Abstract
The hypothalamus–pituitary–adrenal (HPA) axis was described as the principal component of the stress response 85 years ago, along with the acute-phase reaction, and the defense response at the tissue level. The orchestration of these processes is essential since systemic inflammation is a double-edged sword; whereas inflammation that is timely and of appropriate magnitude is beneficial, exuberant systemic inflammation incites tissue damage with potentially devastating consequences. Apart from its beneficial cardiovascular and metabolic effects, cortisol exerts a significant immunoregulatory role, a major attribute being that it restrains the excessive inflammatory reaction, thereby preventing unwanted tissue damage.
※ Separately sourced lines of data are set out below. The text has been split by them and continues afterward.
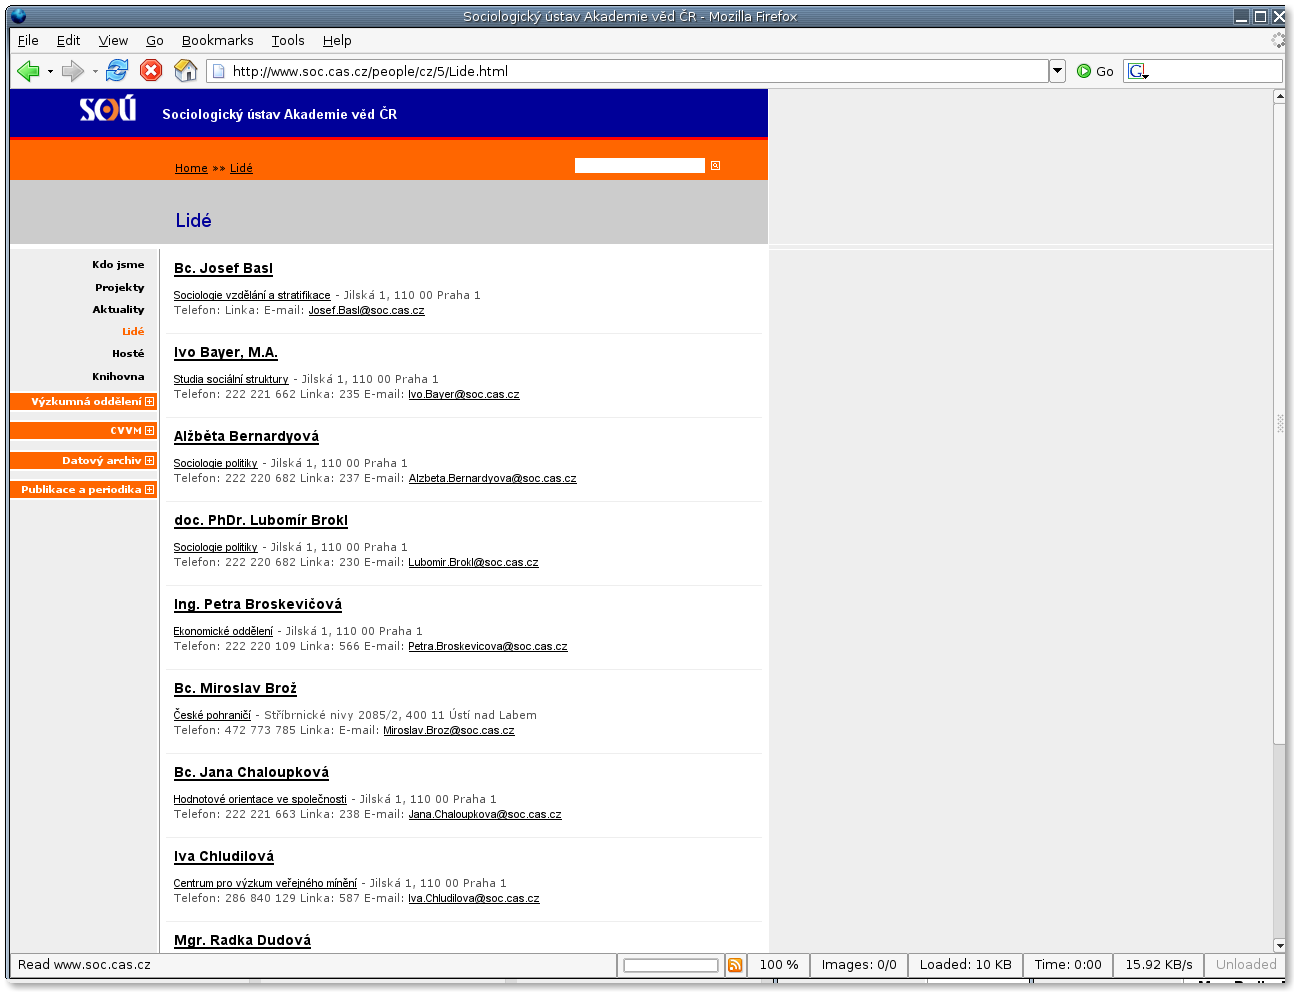Expand the CVVM sidebar section
Screen dimensions: 1294x992
click(x=149, y=431)
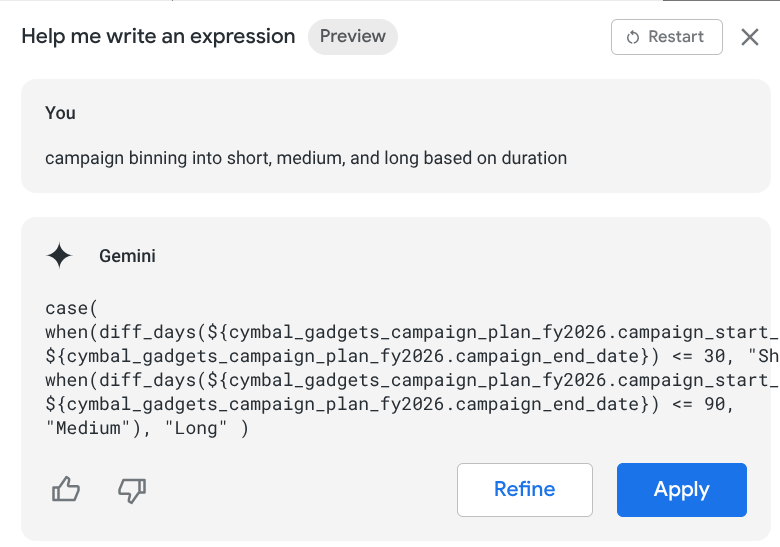This screenshot has height=547, width=780.
Task: Click the line ending with "<= 90,"
Action: click(x=390, y=404)
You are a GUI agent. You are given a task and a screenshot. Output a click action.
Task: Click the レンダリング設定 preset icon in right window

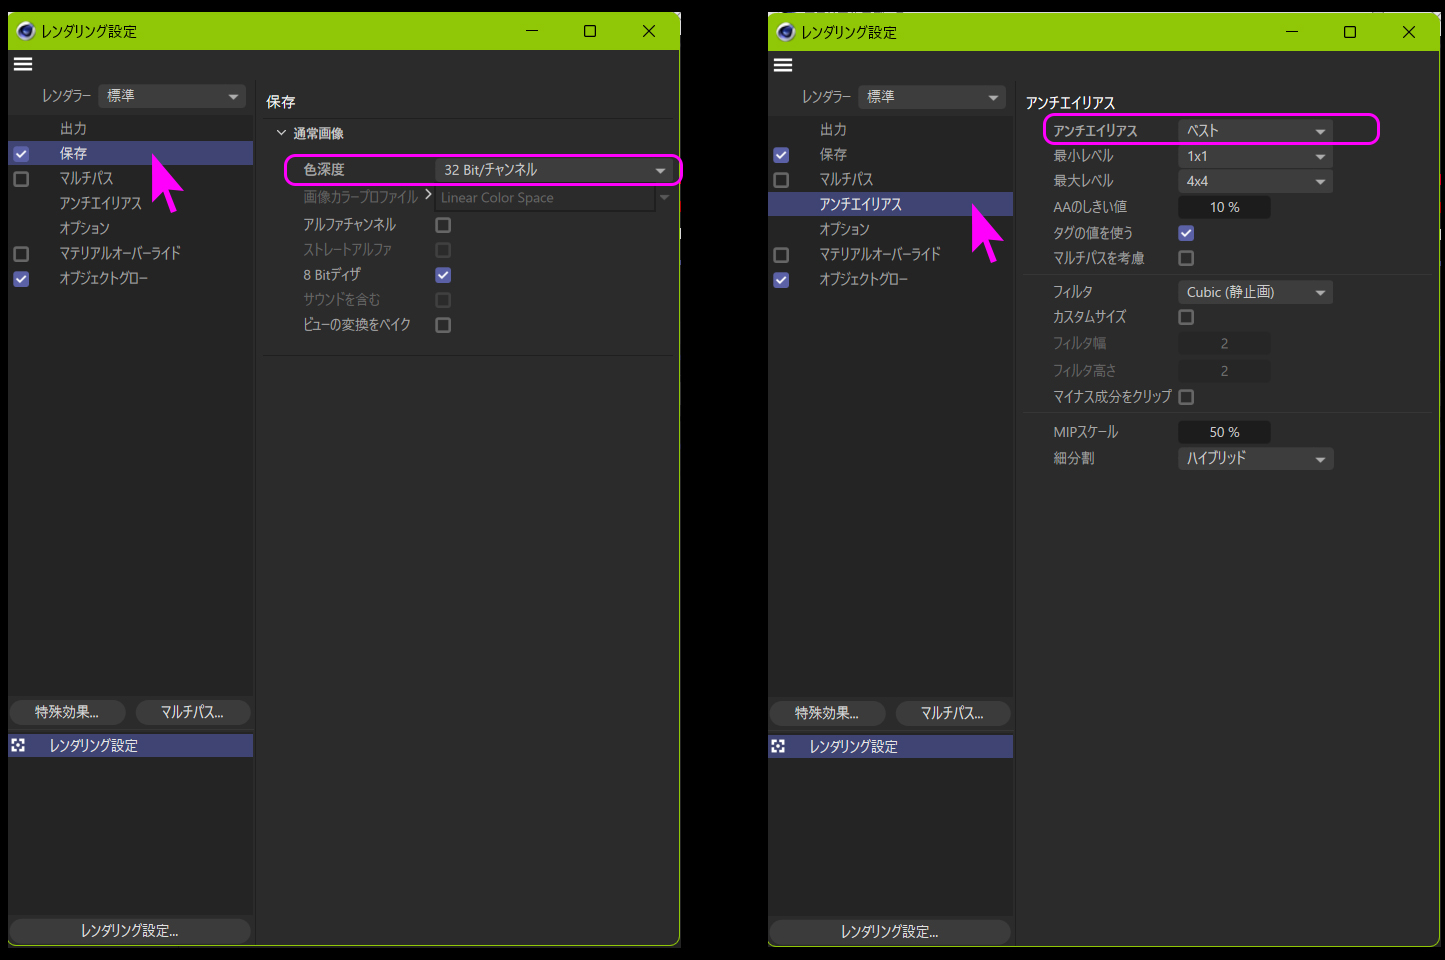pyautogui.click(x=778, y=746)
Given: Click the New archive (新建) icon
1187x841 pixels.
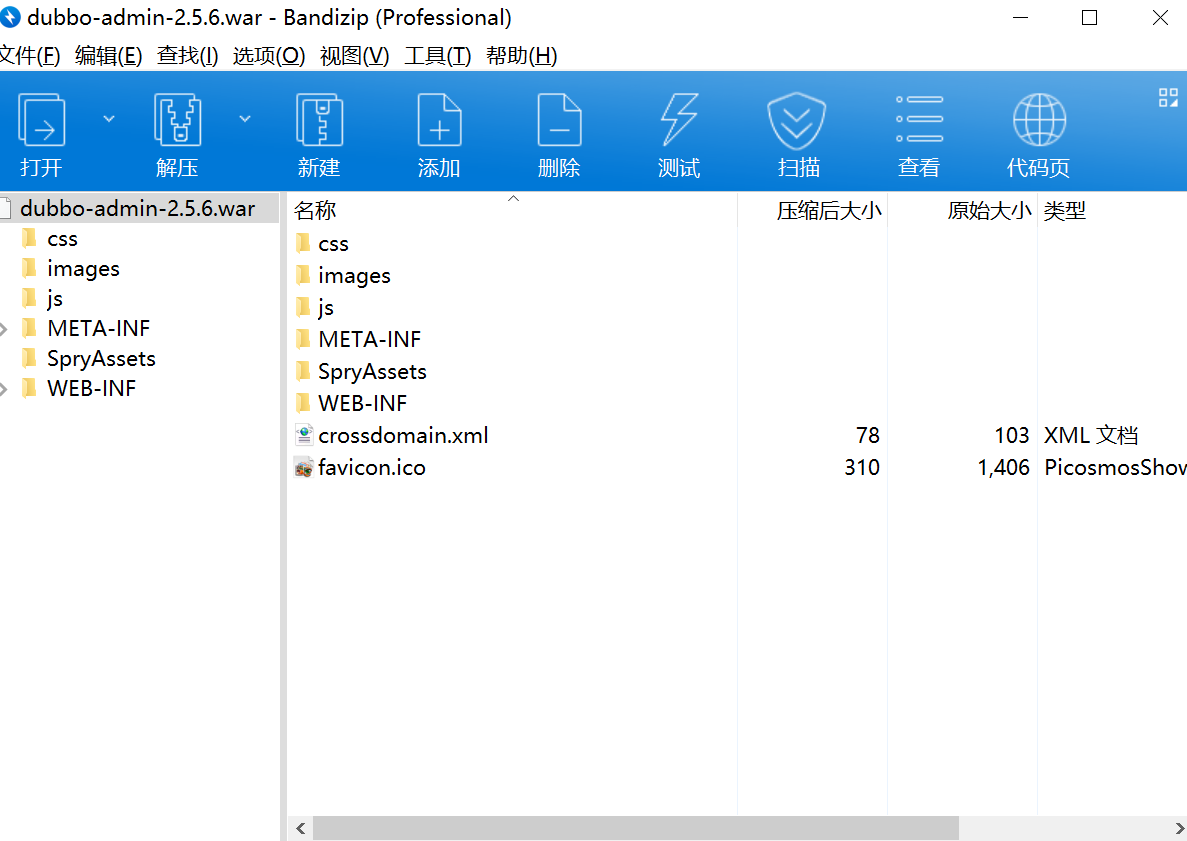Looking at the screenshot, I should 319,122.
In this review, we will discuss the role of the HPA axis in the normal stress response and in critical illness, especially in critically ill patients with coronavirus disease 2019 (COVID-19). Finally, a chapter will be dedicated to the findings from clinical studies in critical illness and COVID-19 on the expression of the mediator of glucocorticoid actions, the glucocorticoid receptor (GCR).
Highlights
The activation of the hypothalamus–pituitary–adrenal (HPA) axis is a principal component of the stress response evoked by systemic inflammation [1], and occurs in conjunction with the acute-phase reaction and the tissue level defense process
Apart from its beneficial cardiovascular and metabolic effects, excess cortisol originating by HPA axis activation exerts significant immunoregulatory effects [4], with a major attribute being that it restrains the excessive inflammatory reaction, thereby preventing unwanted tissue damage
Severe acute respiratory syndrome coronavirus 2 (SARS-CoV-2) is the cause of coronavirus disease 2019 (COVID-19), a disease with a wide range of clinical manifestations; most infected subjects remain asymptomatic or with a mild disease, a number develop a respiratory illness of variable severity that, in some cases, can progress to acute respiratory distress syndrome (ARDS), multi-organ failure, and death
Summary
The activation of the hypothalamus–pituitary–adrenal (HPA) axis is a principal component of the stress response evoked by systemic inflammation [1], and occurs in conjunction with the acute-phase reaction and the tissue level defense process. Sympathetic preganglionic fibers (whose trunks rest on the lower thoracic and upper lumbar spine) and parasympathetic fibers from the abdominal branch of the pneumogastric nerve form networks that penetrate the adrenal cortex passing into the medulla. This design can play a role in regulating adrenal cortical function during stressful situations, providing a neural pathway that connects the adrenal glands to the hypothalamus [6]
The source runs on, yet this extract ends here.